For the rating to reflect the risk to investors, the "credit events" should be consistent with the way Moody's defines defaults, which are based on three things: failure to pay, bankruptcy, and certain forms of restructuring.

"Those are the events that we have tracked for more than 80 years," said Tolk. "So based on that data we are able to predict the likelihood of default for any given rating category."

ISDA, however, has defined certain credit events - certain forms of restructuring, bankruptcy, obligation acceleration and obligation default - in a broader way, thus not falling under the Moody's definition of default .

And for these cases, "We can't really assign a hard probability the way we can for actual defaults," said Tolk.

The differing definitions of what a credit event has affected past and recent transactions.

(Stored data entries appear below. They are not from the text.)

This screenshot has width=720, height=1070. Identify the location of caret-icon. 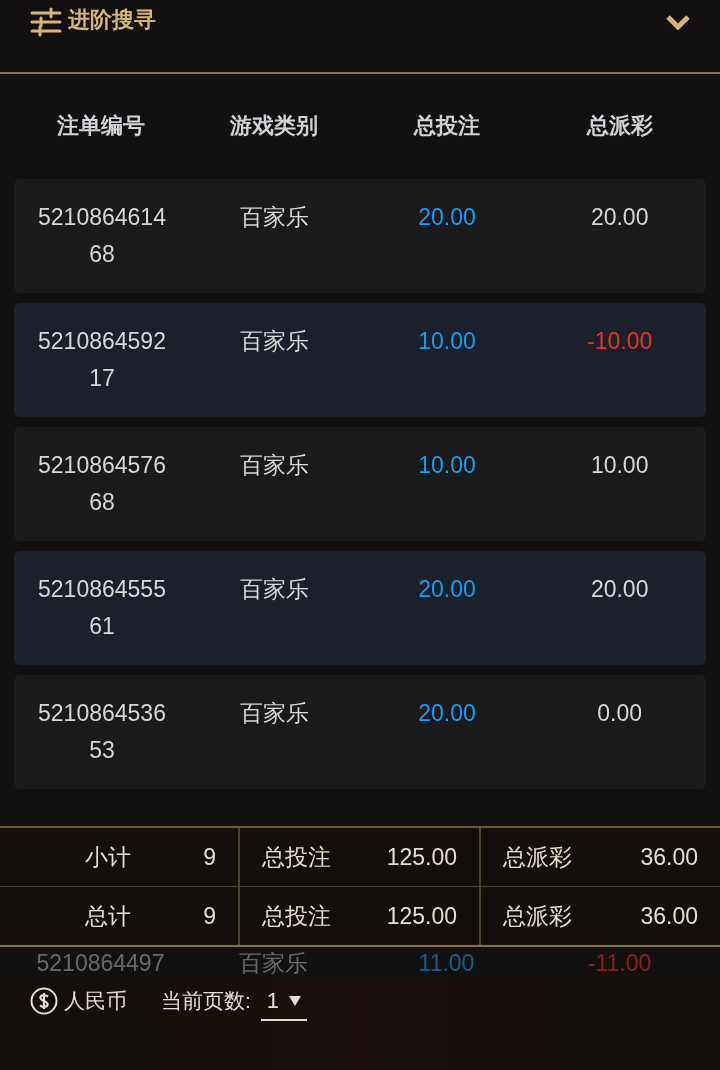
(296, 1001).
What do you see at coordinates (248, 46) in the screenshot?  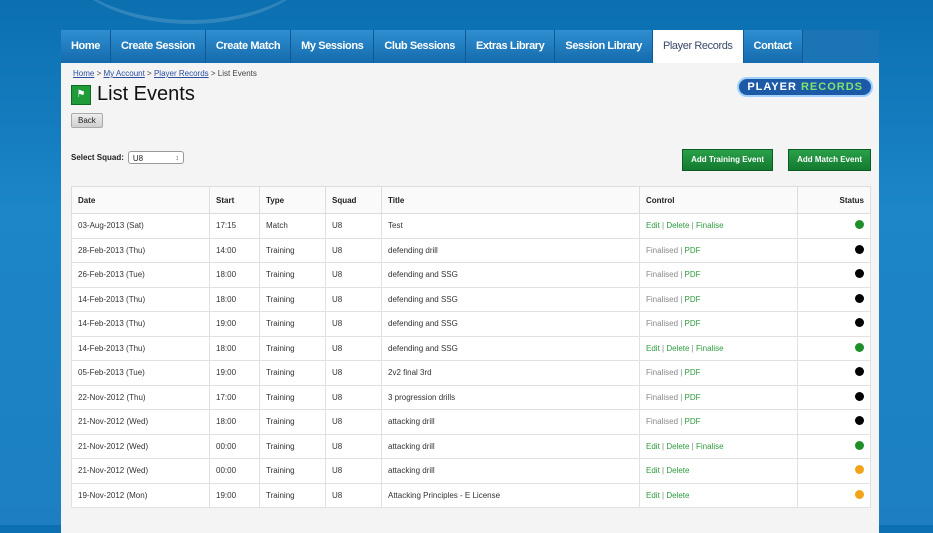 I see `nav-item-create-match: Create Match` at bounding box center [248, 46].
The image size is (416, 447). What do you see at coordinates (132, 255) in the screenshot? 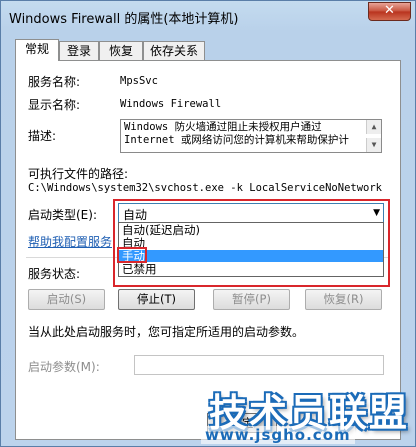
I see `annotation-manual-box` at bounding box center [132, 255].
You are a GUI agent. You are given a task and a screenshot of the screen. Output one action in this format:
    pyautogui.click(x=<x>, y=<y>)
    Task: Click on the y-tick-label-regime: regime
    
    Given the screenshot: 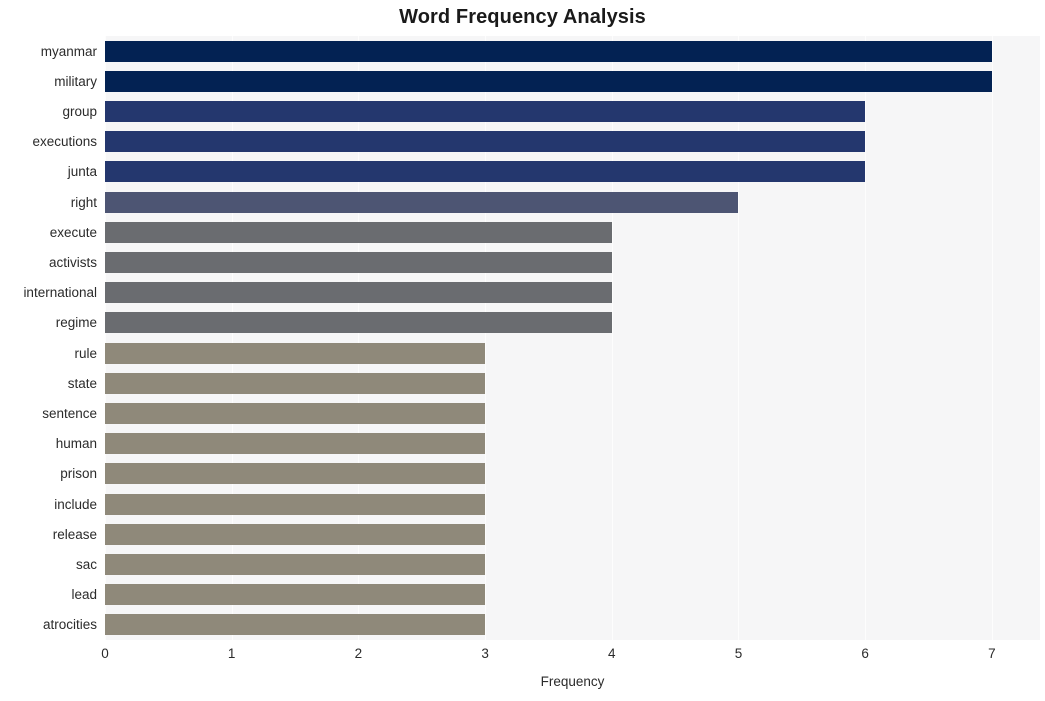 What is the action you would take?
    pyautogui.click(x=76, y=323)
    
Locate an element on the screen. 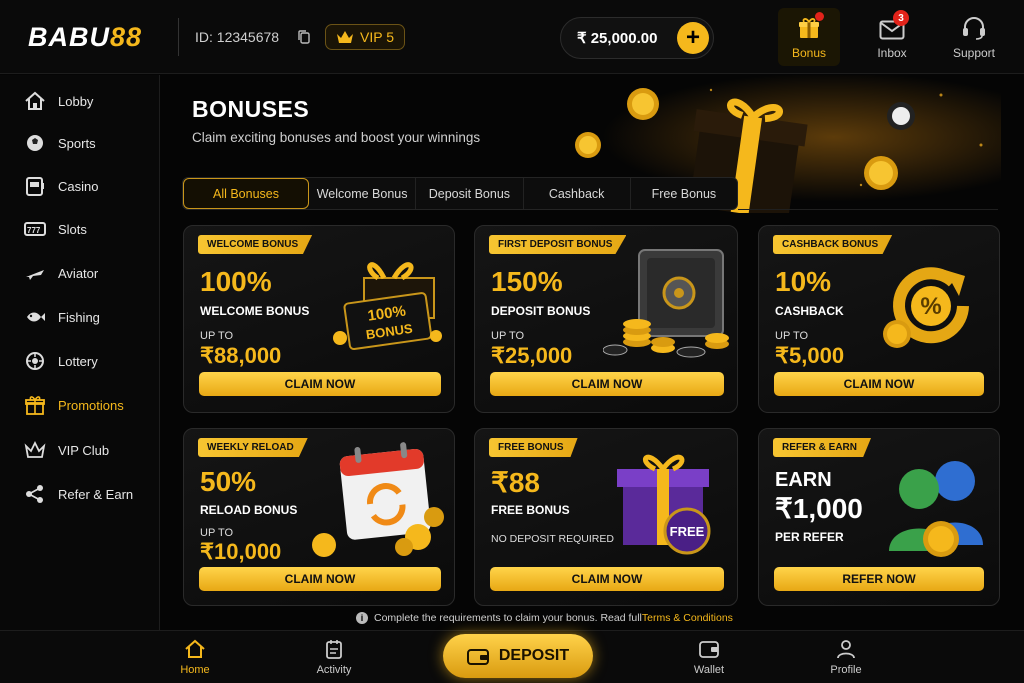  tab-welcome-bonus: Welcome Bonus is located at coordinates (363, 194).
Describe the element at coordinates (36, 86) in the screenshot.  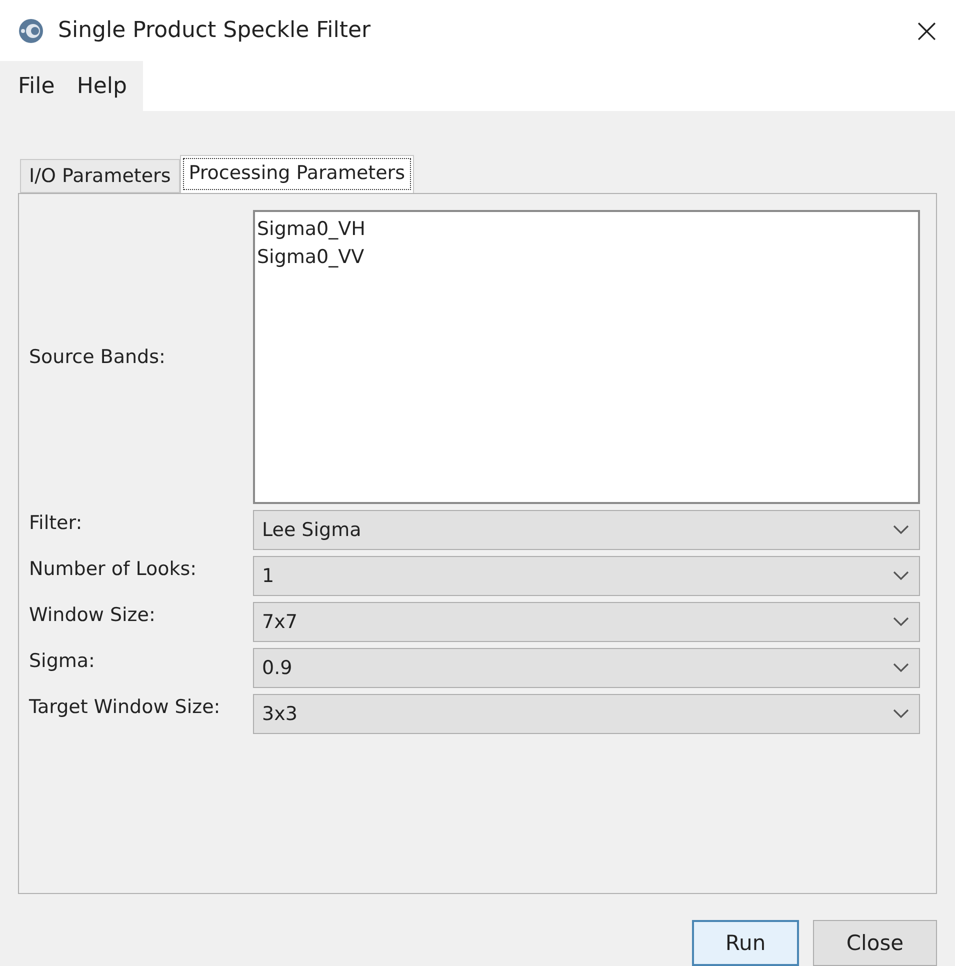
I see `menu-item: File` at that location.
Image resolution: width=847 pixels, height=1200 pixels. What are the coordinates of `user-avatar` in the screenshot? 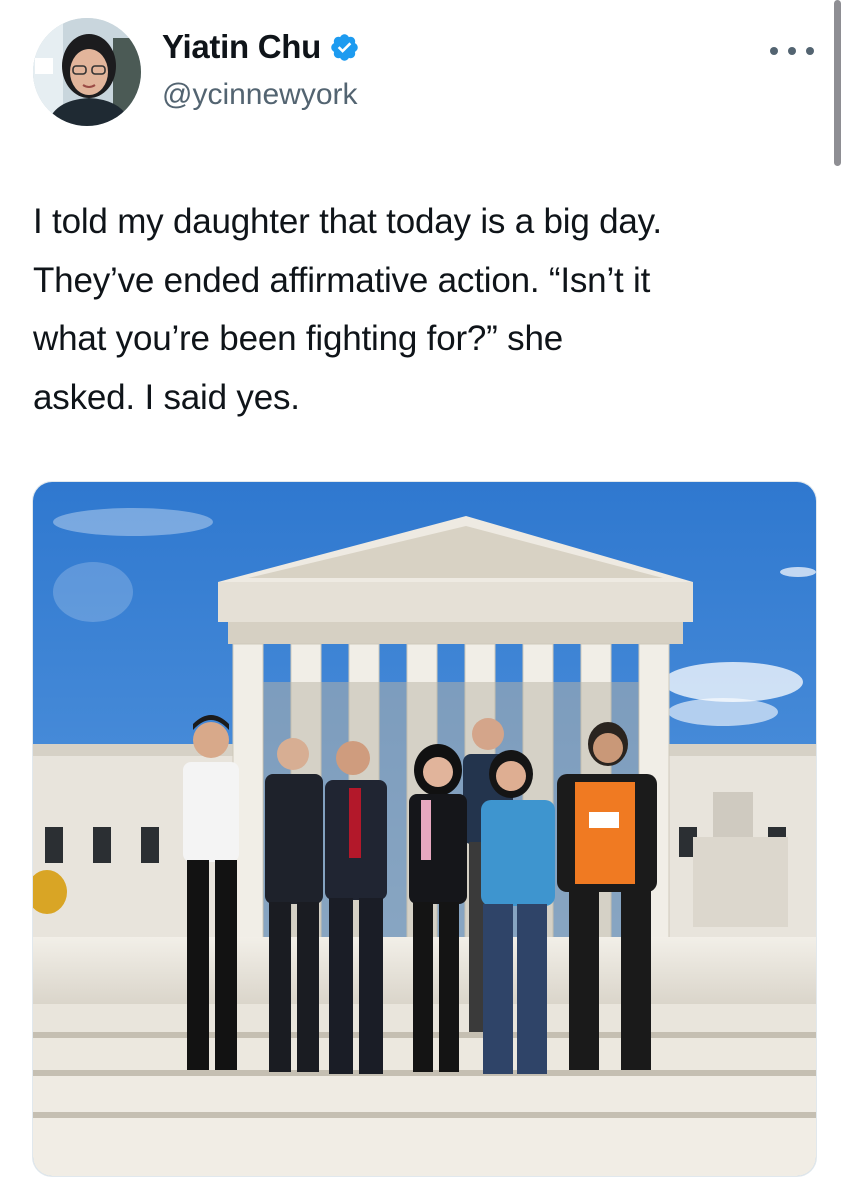 It's located at (87, 72).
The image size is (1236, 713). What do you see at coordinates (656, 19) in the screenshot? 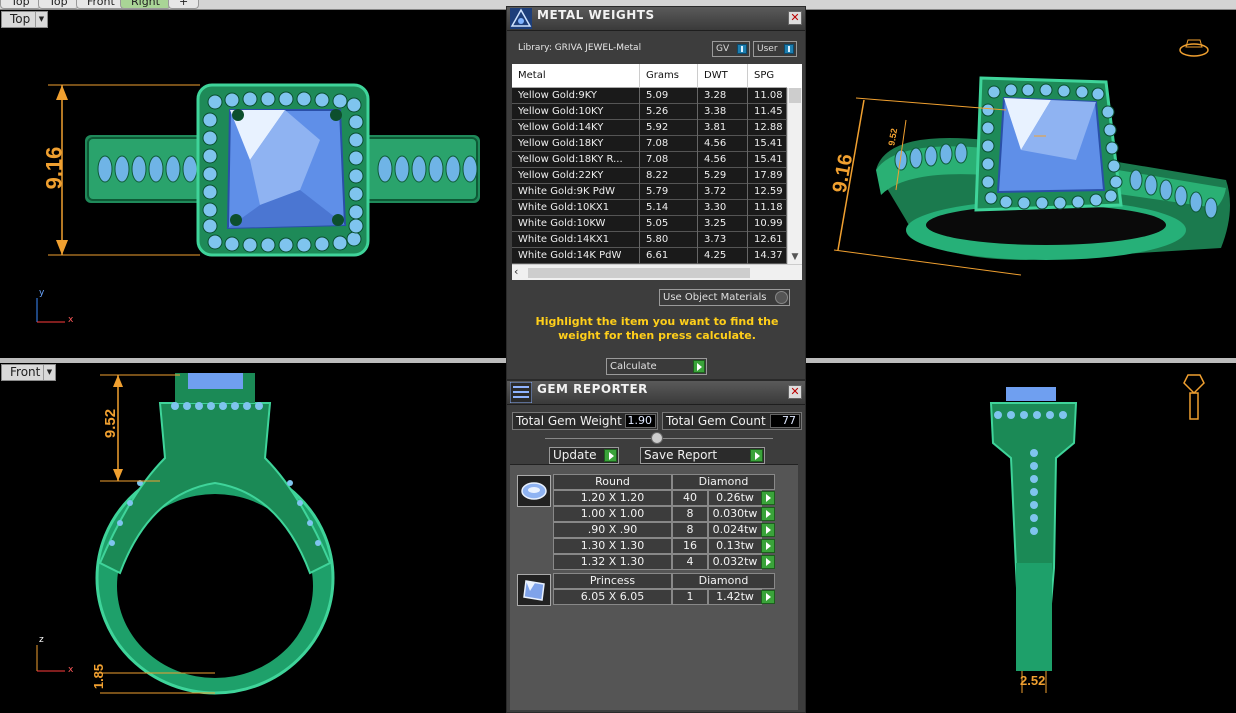
I see `metal-weights-titlebar: METAL WEIGHTS ✕` at bounding box center [656, 19].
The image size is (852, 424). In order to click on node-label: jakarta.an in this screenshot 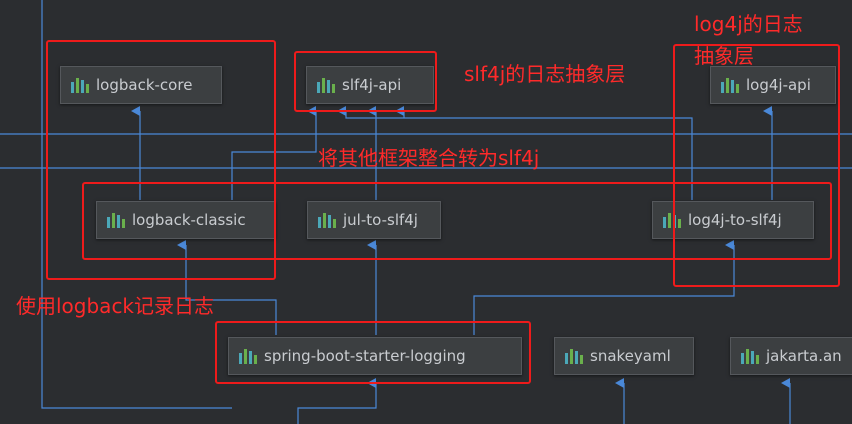, I will do `click(804, 356)`.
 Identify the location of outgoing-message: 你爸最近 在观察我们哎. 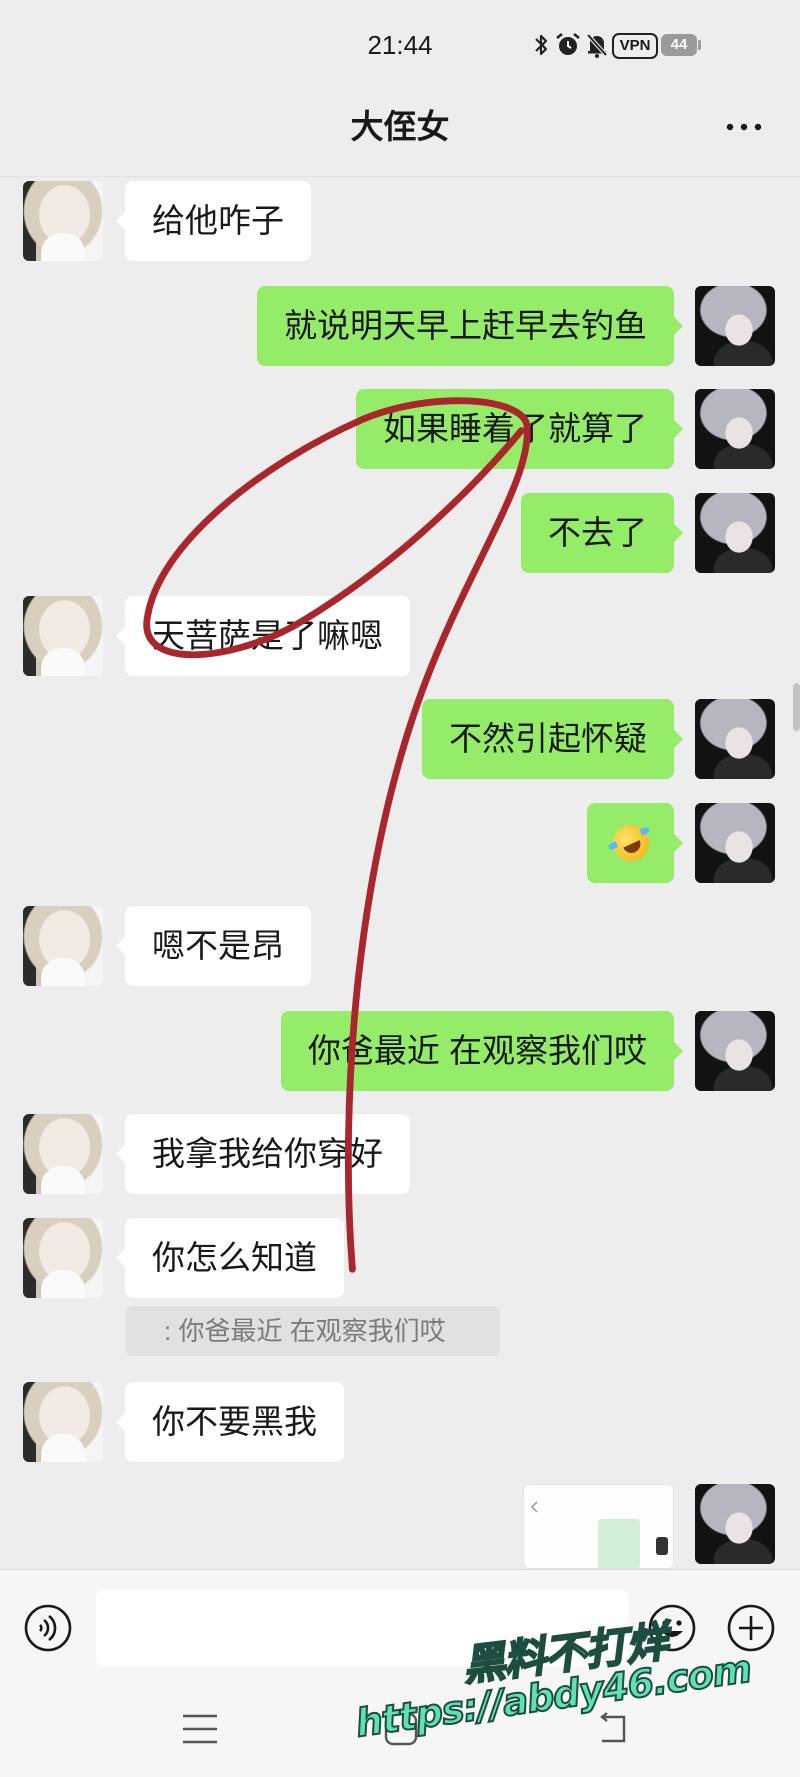
(482, 1051).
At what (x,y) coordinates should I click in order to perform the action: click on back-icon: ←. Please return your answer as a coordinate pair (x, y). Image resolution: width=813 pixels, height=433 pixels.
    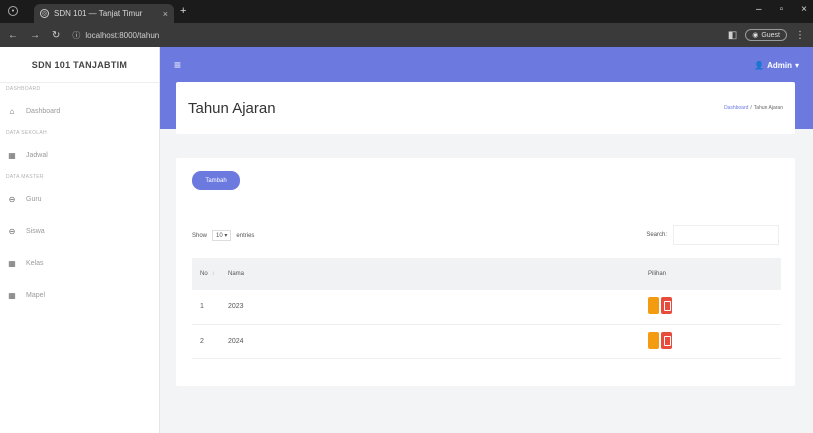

Moody's mentioned the case of Conseco's restructuring of its debt in August 2000. While the maturity of the loan was extended to three months, it also carried an increased coupon, a new corporate guarantee as well as more covenants, thus compensating lenders for the extended maturity of the loan. However under ISDA's definition of restructuring, the loan extension was seen as a credit event, triggering loss payments under the credit default swaps written on Conseco.

According to an earlier story in ASR 3/19/01, the restructuring of Crown Cork & Seal company has sent ripples in the CDO market. On the swap front, it has caused confusion as to whether the restructuring could be considered a credit event.